Universities in China and Canada
The education system in Canadian universities varies significantly from that employed in Chinese universities. First, Canadian universities are diverse, which makes it easier for international students in different countries to select their majors and related courses. Diversity arises in the number of courses that are offered and the structures availed by the universities. In addition, universities use English as the primary language of instruction, which is the most used language in the world. Conversely, universities in China are highly homogenous. For instance, the number of degrees in English in Chinese universities is lower than in Canadian Universities.
The second difference is that some Canadian universities, on the other hand, are very strict concerning students' needed courses and credits. However, in China, the primary courses have been set through the education system, from primary schools to universities. Hence, students just need to learn as per the planned curriculum. Consequently, when Chinese learners join foreign universities, they must carefully choose a major from numerous courses. If they do not know their majors, or they are not certain about the credits their majors need, they may get confused easily. Often, the Canadian education system characterized by numerous courses leads to waste of both time and money for international students who get invalid credits after the course duration. Moreover, they are forced to repeat the right course, and thus, extend their stay abroad for longer than anticipated.
Third, Canadian universities offer more scholarships to international students than to Canadian students. This explains the heterogeneity in most Canadian universities regarding the race, ethnicity, gender, and ages of students. For instance, in 2015, Canada's federal international scholarship programs brought 729 international students to Canada and only sent 57 Canadian students abroad. Unlike the Canadian universities, Chinese institutions have not offered scholarships to international students for a long time. In addition, universities do not promote their study opportunities. Nevertheless, in recent years characterized by globalization and internationalization, Chinese universities are slowly opening up for international students by offering scholarships while also sponsoring Chinese students to study overseas.
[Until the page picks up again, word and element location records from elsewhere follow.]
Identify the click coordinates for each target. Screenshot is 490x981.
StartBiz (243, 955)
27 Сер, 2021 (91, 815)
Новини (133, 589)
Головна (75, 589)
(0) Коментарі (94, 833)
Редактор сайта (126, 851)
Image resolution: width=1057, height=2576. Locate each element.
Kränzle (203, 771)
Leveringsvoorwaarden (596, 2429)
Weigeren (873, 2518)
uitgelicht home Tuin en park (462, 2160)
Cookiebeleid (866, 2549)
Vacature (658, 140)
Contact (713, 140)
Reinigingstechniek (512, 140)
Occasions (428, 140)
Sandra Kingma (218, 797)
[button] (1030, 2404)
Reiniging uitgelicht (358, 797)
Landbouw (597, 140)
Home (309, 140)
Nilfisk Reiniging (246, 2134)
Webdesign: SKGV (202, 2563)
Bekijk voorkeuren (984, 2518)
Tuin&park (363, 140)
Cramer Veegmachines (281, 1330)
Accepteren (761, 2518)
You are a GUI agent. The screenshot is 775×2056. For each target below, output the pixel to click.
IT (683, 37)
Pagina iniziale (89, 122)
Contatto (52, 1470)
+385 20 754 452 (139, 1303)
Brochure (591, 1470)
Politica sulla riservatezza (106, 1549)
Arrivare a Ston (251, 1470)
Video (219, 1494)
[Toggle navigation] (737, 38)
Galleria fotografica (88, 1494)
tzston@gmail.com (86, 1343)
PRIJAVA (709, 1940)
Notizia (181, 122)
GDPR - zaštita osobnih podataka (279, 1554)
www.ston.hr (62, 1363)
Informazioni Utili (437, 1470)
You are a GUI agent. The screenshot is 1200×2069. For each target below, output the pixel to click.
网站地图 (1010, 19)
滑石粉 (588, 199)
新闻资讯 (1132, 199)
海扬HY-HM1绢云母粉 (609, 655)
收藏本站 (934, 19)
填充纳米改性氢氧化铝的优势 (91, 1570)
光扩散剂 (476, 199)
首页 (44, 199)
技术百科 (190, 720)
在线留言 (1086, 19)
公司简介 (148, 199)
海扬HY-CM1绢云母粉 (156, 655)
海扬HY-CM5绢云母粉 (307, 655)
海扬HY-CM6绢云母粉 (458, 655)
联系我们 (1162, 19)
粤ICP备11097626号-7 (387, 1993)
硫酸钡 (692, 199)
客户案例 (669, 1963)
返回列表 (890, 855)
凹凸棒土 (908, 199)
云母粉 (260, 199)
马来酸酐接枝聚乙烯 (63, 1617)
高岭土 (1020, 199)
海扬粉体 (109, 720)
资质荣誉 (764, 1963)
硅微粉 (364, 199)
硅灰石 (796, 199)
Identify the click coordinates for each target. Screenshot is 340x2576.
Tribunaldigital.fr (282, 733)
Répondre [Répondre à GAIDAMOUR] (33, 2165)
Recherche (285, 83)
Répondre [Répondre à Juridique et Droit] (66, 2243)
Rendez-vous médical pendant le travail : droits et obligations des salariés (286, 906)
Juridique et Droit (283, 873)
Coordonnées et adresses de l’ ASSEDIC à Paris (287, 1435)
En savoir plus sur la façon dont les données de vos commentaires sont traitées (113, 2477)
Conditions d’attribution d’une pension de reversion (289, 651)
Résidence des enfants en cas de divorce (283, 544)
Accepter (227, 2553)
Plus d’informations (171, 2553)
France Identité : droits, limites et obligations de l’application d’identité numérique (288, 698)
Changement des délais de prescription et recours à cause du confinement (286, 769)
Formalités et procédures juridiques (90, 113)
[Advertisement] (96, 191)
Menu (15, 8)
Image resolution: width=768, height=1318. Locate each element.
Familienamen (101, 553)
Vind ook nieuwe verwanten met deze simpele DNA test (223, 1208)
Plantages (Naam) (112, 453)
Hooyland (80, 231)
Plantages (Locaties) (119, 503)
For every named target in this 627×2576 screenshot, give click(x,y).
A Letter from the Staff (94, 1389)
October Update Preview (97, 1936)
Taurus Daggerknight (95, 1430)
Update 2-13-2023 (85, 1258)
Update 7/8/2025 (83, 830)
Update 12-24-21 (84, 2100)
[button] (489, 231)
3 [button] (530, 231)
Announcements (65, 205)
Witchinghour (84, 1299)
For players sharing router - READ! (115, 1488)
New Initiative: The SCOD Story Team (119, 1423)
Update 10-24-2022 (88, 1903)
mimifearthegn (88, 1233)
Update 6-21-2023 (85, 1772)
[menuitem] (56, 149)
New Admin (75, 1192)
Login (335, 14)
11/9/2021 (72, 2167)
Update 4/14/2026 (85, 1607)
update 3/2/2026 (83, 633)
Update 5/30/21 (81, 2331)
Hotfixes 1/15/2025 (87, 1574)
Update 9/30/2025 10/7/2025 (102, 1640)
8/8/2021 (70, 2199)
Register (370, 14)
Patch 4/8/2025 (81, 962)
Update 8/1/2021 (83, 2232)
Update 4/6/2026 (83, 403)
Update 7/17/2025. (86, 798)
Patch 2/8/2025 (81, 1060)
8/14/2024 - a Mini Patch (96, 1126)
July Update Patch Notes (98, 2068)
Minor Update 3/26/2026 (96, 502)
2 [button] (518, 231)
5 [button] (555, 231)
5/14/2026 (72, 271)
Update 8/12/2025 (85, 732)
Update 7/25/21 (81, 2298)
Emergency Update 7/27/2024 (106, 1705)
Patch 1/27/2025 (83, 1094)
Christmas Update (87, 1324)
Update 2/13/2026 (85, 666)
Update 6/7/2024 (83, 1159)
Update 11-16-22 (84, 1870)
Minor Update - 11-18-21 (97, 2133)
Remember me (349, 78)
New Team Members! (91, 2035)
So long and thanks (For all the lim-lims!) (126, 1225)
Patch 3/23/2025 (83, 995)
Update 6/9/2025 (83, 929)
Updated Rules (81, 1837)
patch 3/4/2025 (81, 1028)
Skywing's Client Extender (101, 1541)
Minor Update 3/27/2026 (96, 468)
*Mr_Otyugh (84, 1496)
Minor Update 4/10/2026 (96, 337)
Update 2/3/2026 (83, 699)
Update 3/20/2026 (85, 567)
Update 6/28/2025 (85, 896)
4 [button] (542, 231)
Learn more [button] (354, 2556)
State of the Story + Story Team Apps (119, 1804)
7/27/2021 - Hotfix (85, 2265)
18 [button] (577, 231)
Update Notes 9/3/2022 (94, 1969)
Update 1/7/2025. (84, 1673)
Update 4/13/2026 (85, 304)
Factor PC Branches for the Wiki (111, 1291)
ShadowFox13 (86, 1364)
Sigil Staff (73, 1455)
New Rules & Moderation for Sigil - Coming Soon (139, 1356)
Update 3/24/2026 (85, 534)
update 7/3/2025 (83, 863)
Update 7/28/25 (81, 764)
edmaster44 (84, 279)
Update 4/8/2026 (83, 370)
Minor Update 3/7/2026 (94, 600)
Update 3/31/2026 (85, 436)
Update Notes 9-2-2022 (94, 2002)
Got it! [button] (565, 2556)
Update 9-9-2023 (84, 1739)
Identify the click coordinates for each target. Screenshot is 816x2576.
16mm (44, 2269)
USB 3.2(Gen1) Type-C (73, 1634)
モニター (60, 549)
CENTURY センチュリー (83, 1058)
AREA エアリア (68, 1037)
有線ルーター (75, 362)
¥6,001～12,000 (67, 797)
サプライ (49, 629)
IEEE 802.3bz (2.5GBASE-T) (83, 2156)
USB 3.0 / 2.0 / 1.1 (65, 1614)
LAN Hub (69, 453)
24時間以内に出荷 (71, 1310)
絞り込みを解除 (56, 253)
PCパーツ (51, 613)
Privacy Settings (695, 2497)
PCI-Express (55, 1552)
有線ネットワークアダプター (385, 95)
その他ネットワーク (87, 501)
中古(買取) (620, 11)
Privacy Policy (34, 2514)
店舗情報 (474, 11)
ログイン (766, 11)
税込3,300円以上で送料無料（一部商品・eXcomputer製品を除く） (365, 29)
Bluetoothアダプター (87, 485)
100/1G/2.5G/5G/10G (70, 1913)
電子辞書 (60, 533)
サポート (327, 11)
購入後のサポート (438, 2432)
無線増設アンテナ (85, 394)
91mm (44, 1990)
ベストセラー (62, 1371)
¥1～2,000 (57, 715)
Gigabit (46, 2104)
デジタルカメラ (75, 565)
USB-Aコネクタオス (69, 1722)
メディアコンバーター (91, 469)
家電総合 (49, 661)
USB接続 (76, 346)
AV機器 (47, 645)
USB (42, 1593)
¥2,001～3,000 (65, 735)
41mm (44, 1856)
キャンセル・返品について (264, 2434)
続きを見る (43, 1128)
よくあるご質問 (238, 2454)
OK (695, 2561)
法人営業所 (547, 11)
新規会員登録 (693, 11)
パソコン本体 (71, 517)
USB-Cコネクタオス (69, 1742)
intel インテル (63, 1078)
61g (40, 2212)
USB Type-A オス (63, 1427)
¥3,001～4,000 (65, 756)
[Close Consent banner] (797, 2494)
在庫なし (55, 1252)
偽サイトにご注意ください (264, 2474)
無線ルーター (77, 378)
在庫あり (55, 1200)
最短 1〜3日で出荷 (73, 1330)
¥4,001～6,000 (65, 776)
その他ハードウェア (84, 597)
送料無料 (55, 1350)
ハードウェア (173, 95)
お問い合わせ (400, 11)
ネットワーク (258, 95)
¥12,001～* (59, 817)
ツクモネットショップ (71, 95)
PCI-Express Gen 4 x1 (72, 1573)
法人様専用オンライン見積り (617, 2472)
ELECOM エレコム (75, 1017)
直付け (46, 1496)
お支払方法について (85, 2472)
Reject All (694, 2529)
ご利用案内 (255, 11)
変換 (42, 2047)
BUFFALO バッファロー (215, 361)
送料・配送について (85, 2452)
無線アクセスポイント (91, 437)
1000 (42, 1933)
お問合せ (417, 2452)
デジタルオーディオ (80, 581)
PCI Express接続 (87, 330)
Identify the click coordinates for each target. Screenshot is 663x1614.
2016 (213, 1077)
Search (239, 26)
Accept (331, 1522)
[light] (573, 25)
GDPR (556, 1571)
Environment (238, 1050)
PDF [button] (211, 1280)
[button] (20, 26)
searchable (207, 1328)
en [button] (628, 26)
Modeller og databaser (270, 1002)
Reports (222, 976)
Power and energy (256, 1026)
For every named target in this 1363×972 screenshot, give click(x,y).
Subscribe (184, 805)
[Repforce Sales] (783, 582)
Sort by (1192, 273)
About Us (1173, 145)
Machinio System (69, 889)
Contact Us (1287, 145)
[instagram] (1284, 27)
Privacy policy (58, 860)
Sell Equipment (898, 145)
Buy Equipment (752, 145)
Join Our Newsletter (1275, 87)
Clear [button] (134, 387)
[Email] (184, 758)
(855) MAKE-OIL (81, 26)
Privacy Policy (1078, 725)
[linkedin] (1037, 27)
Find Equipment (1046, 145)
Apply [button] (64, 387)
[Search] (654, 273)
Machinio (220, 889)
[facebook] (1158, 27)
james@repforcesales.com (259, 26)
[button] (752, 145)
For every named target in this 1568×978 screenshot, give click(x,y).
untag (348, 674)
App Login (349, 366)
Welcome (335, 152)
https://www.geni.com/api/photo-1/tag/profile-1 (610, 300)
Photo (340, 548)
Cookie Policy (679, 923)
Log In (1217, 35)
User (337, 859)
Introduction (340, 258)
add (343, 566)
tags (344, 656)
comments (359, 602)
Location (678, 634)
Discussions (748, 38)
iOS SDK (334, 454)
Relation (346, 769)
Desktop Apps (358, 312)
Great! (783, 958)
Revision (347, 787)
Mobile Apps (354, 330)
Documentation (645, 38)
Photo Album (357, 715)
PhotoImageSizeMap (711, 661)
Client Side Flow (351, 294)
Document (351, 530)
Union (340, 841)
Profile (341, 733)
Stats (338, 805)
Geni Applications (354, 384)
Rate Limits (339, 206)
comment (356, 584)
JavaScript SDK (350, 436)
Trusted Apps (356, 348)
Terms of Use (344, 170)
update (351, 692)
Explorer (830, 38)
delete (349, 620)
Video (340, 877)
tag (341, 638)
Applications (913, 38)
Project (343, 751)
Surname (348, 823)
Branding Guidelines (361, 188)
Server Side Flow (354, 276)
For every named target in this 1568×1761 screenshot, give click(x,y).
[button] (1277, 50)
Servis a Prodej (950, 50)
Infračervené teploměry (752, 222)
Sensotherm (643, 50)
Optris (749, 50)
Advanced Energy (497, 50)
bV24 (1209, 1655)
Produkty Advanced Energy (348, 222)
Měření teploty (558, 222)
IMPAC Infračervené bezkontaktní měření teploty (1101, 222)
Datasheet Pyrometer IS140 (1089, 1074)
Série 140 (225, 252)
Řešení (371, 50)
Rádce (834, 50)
The fourth difference between Canadian and Chinese universities is the pedagogical approaches lecturers use in the classrooms. In Chinese universities, Chinese lecturers use traditional Chinese instructional strategies based on the idea of "rotate learning, skill comes". Hence, learners have to memorize the content instead of understanding it. In addition, Chinese lecturers just lecture without engaging students actively. Such a teaching approach lowers the morale of students, and consequently, their academic performance. Notably, this differs in Canadian universities where lecturers' teaching approach focuses on developing the students' thinking, ability, and personality. Instead of memorizing answers, students in Canadian universities learn to analyze content critically, which broadens even the way they perceive life. Additionally, students actively participate in discussions, group work, debates, and have numerous platforms to air their perspectives and opinions.
Further, this difference extends even to the assignments that lecturers give. Assignments in Canadian universities are practical and interesting since learners have to employ their imagination to air their opinions. Nevertheless, in Chinese universities, assignments are examination-oriented, are based objectively on facts, and focus majorly on learners' memorization and analytical skills. Consequently, graduates from Canadian universities exhibit more creativity and independent thinking than those from Chinese universities. Hence, it is clear that education in Canadian universities is designed to prepare students to become useful members of society, creating strong and sustainable friendships, and acquiring adequate skills and awareness necessary for gaining employment. Conversely, education in Chinese institutions appears to be more competitive. Universities not only trains students to prepare for useful lives but also strive to assess and sort them to eventually choose individuals for the most appropriate positions in life.
To conclude, it is clear that universities in Canada vary significantly from those in China. Such differences arise from educational policy and system difference between the two countries. For example, while Canadian universities and heterogeneous, Chinese universities are highly homogenous. In addition to composition differences, universities in both countries differ in mindset, expectations, and practices. While Canadian universities strive to develop well-rounded members of society, Chinese universities are exam-oriented and attempt to create individuals for the most appropriate positions in life. They focus majorly on learners' memorization and analytical skills. Similarly, while Chinese universities are striving to open up by offering scholarships, Canada remains rigid in sponsoring its students to study abroad. Notwithstanding, despite the diversity, these differences create the uniqueness of each country's education system.